■ WHAT NEEDS TO BE DONE
Retype, without changes, every line from the line that contains "Given: Click thumbs-up on the 376-likes reply" through the final line of the records. Exclude pictures.

■ PROVIDED DATA
- - - - - - -

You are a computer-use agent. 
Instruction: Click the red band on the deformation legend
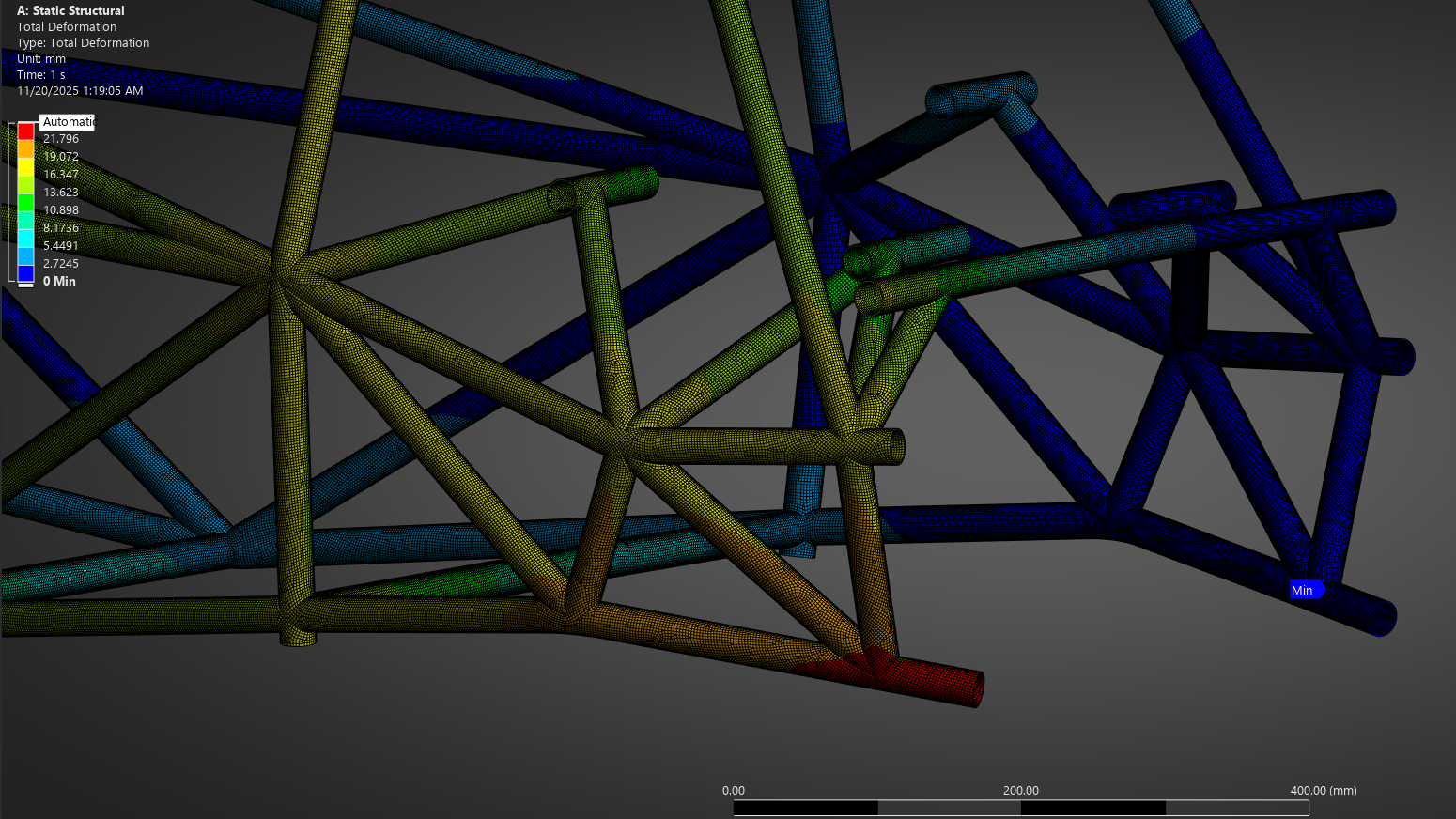pos(25,132)
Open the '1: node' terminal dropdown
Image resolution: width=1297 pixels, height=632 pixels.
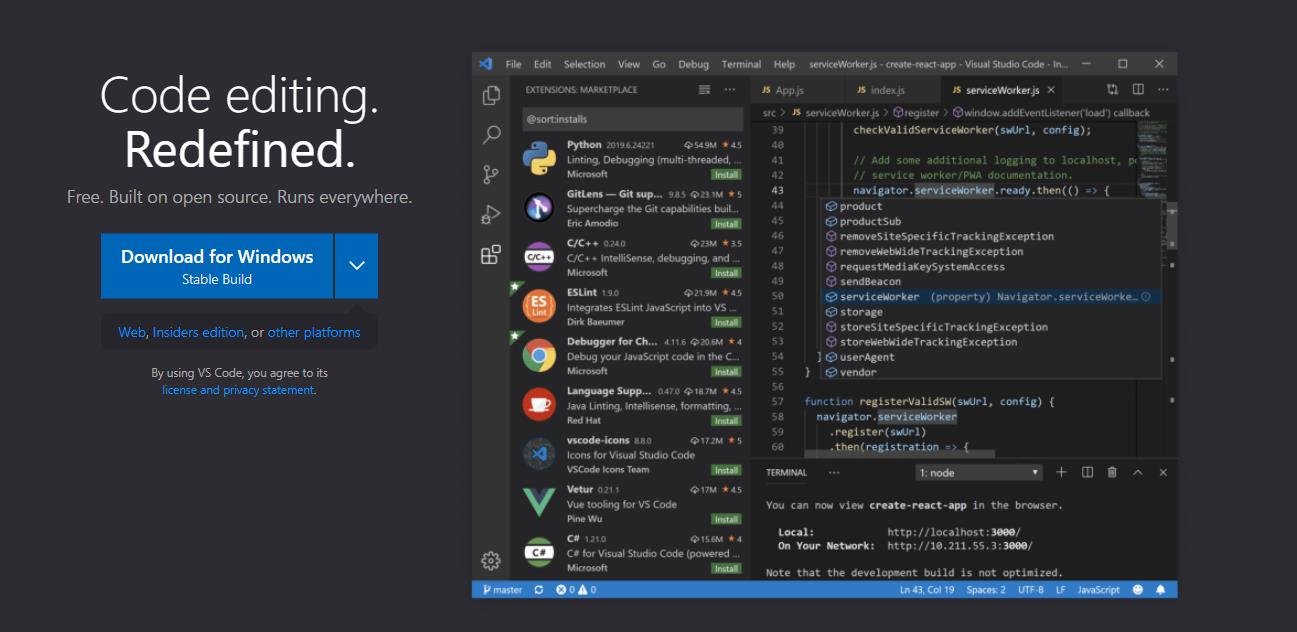coord(979,473)
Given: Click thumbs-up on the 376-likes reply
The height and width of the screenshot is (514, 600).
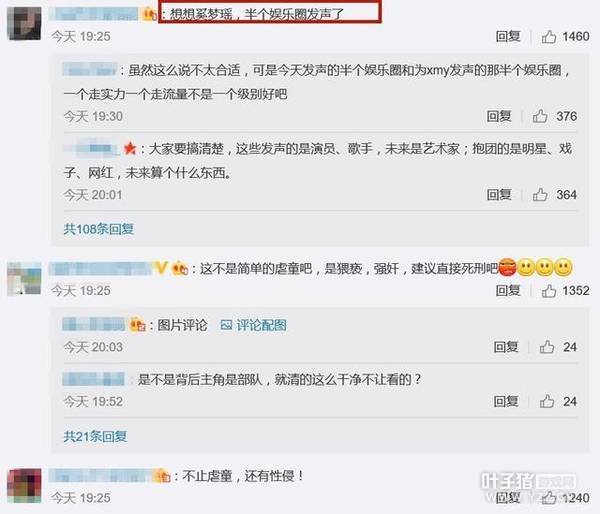Looking at the screenshot, I should [540, 116].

- - - - - - -

■ RESPONSE
Given: Click thumbs-up on the 376-likes reply
The height and width of the screenshot is (514, 600).
Looking at the screenshot, I should [540, 116].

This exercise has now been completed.